──────── DATASET RECORDS ────────

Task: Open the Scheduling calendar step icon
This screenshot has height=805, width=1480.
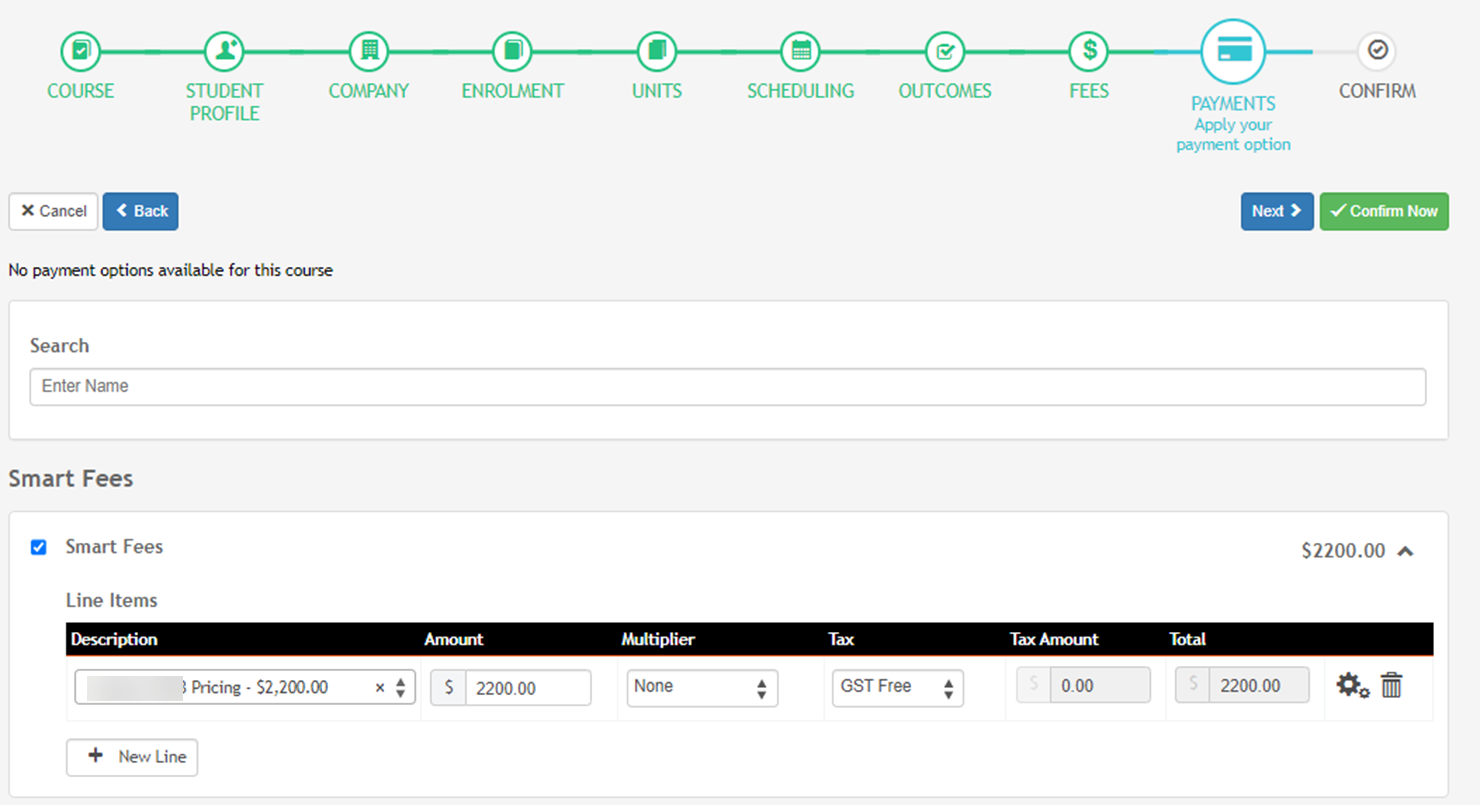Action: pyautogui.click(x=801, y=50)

────────
──────── DATASET RECORDS ────────

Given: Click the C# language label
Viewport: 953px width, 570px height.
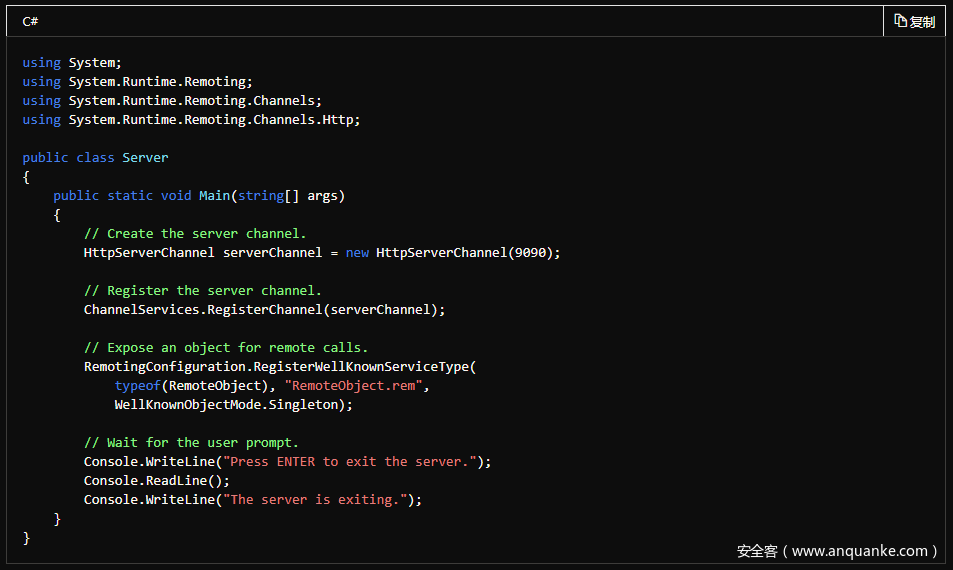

────────
──────── DATASET RECORDS ────────

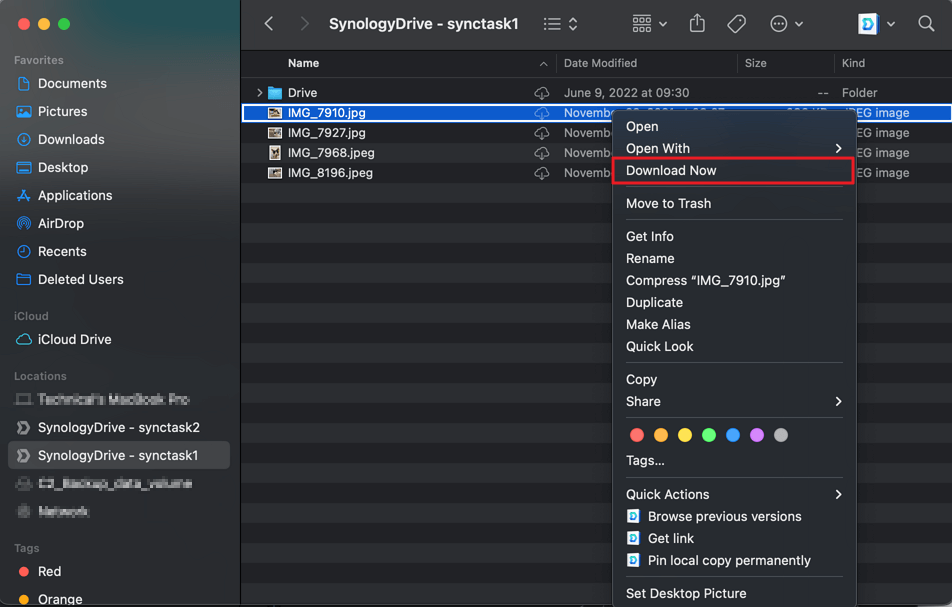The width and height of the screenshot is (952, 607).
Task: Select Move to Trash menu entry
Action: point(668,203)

────────

Can you transcribe the data from the line with "Task: Open the Scheduling calendar step icon" to the line with "Action: pyautogui.click(x=801, y=50)", leaving the pictures out of your answer?

Task: Open the Scheduling calendar step icon
This screenshot has height=805, width=1480.
Action: pyautogui.click(x=801, y=50)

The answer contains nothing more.